The higher local stability in the smoking group indicates that the peri-implant microbiome had become more stubborn under smoking conditions and could not be shifted easily when subject to exogenous perturbations. This may be related to the poor responsiveness towards peri-implant treatment in smokers.

Alterations in the microbial community structures compromised the responsiveness of the peri-implant microbiome

Inter-species correlations, as well as other structural properties have been proven to influence the stability of microbial communities (Gardner and Ashby, 1970; Allesina and Tang, 2012; Coyte et al., 2015). The combined effect of alterations in both correlation types and structural properties together determined the high stability in the smoking-related microbiome. However, we were also interested in determining which of the two factors was the greater contributor to the difference in local stability, and therefore finding out what in specific had led to the greater stubbornness and the compromised responsiveness of peri-implant microbiome in smokers.

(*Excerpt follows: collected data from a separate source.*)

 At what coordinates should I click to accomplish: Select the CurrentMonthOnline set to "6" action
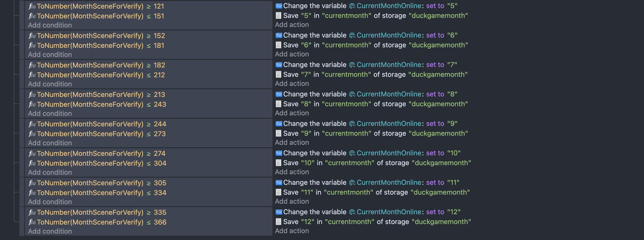coord(369,35)
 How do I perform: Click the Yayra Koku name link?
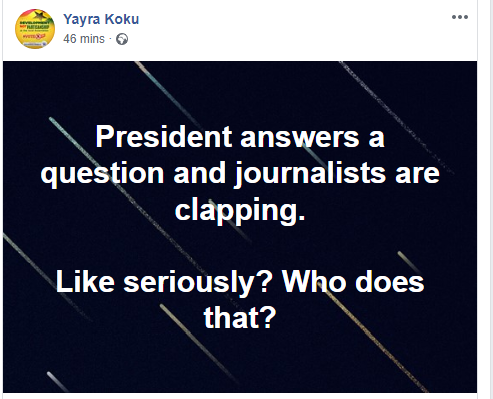[101, 19]
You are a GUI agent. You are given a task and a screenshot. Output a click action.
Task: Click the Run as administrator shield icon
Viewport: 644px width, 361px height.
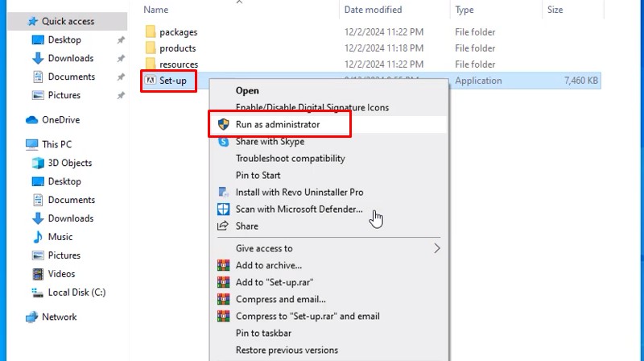(x=223, y=125)
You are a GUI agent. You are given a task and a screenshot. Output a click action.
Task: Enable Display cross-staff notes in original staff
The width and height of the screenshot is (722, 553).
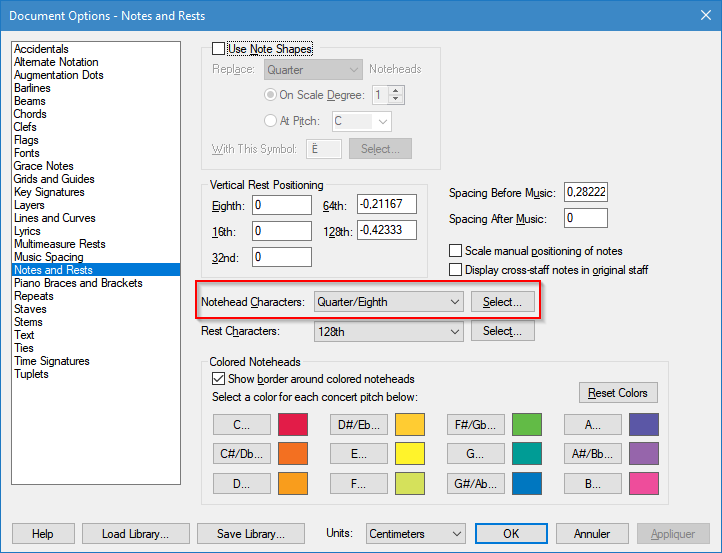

To evaluate the association between the percentage of negative/positive correlations and the local stability of the peri-implant microbiome, we constructed a virtual microbial community by changing all the negative correlations in the smoking network into positive correlations. This community was named C1 as a counterpart to its original smoking microbiome C0 (Figure 3C). In this way, C1 and C0 had exactly the same community size, connectance, and degree distribution; the only difference was that the proportion of negative correlations (Pn) in C0 was 15.8% versus 0 in C1. The stability difference between C1 and C0 were then compared using the same strategy above to evaluate the stability contribution from negative correlations (Figure 3D). The results showed that C1 and C0 had almost the same local stability under various parameter settings, which indicates that the percentage of negative/positive correlations was not essential in determining the local stability of the peri-implant microbiome.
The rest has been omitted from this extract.